* **Exercise directions**: Give again, word for word, every line in the entries below from the line with "[Instagram] (573, 2054)" up to and including the line with "25 increíbles doramas", and no other line.

##### Supplied data

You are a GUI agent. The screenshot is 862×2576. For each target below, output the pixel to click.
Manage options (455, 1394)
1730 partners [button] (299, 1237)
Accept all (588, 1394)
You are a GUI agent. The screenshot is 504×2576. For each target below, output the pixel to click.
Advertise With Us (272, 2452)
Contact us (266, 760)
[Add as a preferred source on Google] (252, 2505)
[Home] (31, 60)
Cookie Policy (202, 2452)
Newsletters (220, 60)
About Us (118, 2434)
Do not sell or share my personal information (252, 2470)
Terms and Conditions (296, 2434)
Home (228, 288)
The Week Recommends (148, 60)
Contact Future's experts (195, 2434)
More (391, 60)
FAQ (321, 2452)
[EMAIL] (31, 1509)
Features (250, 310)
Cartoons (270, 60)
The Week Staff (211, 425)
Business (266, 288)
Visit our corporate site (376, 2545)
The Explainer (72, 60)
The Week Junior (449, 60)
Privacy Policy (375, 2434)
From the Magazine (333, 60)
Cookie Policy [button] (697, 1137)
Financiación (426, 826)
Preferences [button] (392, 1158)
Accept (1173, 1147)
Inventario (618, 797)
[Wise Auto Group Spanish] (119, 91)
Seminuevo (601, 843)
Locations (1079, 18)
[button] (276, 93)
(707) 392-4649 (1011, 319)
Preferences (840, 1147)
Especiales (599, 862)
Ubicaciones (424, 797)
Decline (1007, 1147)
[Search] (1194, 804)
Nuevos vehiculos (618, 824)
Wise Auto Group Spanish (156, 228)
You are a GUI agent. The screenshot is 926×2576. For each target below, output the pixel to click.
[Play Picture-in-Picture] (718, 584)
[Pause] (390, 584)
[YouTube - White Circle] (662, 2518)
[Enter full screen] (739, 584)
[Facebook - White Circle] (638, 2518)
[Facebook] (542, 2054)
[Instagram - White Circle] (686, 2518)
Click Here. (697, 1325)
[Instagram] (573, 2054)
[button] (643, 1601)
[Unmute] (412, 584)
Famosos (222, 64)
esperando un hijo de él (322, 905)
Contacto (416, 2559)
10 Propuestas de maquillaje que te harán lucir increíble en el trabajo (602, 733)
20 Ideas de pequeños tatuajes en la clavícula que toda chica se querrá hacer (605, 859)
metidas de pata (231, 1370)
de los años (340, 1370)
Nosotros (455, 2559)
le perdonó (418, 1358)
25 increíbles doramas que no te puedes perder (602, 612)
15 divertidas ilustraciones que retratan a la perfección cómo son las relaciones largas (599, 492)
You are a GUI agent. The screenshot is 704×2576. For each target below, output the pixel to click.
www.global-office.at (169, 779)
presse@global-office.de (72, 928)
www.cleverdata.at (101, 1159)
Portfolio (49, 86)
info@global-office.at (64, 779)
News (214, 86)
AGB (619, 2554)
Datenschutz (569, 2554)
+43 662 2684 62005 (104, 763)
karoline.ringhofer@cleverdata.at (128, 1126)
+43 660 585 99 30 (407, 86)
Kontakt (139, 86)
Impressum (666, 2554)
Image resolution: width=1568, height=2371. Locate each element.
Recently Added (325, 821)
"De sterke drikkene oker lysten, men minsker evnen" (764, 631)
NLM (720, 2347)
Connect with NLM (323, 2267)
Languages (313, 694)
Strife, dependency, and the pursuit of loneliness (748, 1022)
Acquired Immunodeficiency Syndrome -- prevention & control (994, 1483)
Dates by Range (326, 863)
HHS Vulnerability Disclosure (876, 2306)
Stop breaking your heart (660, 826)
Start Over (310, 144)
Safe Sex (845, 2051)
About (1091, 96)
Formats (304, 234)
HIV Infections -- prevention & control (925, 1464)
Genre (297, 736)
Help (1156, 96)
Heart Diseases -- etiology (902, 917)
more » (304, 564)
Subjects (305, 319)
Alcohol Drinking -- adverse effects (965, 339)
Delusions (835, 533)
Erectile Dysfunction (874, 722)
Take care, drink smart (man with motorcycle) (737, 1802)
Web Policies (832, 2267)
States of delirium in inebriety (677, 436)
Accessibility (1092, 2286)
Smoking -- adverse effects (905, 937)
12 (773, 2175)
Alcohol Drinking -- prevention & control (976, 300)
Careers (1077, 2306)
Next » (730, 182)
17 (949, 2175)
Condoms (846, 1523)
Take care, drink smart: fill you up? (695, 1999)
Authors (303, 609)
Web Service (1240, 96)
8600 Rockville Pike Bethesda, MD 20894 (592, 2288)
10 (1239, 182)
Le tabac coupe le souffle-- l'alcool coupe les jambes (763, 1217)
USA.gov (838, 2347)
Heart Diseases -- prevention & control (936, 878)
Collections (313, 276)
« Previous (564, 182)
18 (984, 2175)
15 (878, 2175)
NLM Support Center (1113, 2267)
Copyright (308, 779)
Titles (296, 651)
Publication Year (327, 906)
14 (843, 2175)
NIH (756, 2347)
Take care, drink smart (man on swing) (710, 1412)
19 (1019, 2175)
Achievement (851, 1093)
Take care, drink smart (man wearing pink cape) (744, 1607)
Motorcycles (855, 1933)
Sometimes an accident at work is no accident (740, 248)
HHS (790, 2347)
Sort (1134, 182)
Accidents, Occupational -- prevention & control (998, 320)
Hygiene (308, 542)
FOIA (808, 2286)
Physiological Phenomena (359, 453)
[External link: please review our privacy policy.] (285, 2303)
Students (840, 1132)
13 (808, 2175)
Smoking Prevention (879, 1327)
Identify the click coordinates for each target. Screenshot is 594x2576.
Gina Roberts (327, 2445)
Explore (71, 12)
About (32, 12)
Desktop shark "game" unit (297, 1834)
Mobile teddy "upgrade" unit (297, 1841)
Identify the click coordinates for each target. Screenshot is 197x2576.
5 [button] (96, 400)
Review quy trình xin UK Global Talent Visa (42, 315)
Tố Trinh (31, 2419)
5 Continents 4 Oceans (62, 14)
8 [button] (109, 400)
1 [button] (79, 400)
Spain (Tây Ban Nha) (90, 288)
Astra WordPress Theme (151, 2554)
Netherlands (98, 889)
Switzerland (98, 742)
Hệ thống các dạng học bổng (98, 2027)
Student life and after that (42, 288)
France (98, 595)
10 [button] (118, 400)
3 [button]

##########

* **Answer to the problem**:
[Instagram] (573, 2054)
[button] (643, 1601)
[Unmute] (412, 584)
Famosos (222, 64)
esperando un hijo de él (322, 905)
Contacto (416, 2559)
10 Propuestas de maquillaje que te harán lucir increíble en el trabajo (602, 733)
20 Ideas de pequeños tatuajes en la clavícula que toda chica se querrá hacer (605, 859)
metidas de pata (231, 1370)
de los años (340, 1370)
Nosotros (455, 2559)
le perdonó (418, 1358)
25 increíbles doramas que no te puedes perder (602, 612)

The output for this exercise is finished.